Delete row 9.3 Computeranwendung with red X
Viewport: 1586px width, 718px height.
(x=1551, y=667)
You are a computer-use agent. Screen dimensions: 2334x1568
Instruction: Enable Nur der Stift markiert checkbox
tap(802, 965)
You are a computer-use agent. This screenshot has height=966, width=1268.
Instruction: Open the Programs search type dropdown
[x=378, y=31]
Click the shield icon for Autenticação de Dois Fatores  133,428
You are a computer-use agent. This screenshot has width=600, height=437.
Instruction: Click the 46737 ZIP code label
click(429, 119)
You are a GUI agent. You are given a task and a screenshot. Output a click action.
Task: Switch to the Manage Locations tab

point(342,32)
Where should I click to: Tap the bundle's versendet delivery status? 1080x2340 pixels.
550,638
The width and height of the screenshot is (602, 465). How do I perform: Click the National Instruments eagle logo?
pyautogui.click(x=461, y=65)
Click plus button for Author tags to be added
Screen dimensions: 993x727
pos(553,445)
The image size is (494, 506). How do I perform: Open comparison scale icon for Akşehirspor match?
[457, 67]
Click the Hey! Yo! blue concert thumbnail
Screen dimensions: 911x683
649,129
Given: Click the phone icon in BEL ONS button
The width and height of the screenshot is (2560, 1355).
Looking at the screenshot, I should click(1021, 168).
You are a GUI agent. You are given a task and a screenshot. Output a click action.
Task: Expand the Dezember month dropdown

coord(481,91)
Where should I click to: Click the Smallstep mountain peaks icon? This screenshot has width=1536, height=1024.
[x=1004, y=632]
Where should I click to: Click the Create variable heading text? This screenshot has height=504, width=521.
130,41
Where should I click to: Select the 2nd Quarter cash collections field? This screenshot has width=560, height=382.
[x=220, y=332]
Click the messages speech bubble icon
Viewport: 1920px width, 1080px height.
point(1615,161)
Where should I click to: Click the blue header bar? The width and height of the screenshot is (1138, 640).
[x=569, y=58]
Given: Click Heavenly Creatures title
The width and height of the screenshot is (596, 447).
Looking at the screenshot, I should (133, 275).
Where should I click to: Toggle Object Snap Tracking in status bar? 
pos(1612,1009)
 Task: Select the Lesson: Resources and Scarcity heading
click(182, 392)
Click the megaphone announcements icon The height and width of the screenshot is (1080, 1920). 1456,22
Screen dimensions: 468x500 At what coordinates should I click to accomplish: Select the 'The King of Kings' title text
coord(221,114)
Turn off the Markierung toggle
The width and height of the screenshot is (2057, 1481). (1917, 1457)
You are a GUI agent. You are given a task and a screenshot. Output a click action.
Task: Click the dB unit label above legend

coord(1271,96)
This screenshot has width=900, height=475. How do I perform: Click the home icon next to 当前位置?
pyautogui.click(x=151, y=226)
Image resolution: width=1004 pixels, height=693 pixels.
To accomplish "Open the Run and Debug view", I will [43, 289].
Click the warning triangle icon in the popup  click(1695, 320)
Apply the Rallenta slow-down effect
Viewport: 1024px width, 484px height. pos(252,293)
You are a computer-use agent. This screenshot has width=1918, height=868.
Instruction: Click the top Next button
###
→ **Task objective**
Render everything in the listing from its start down to the line containing "[x=378, y=31]" as a two-column CSV with the headers input and output. Put each piece of wording in input and its paired answer in output, one pair per row, with every field in double quotes and line breaks replaced by spaces.

→ **Answer to this exercise**
input,output
"Delete row 9.3 Computeranwendung with red X Viewport: 1586px width, 718px height.","(x=1551, y=667)"
"You are a computer-use agent. Screen dimensions: 2334x1568 Instruction: Enable Nur der Stift markiert checkbox","tap(802, 965)"
"You are a computer-use agent. This screenshot has height=966, width=1268. Instruction: Open the Programs search type dropdown","[x=378, y=31]"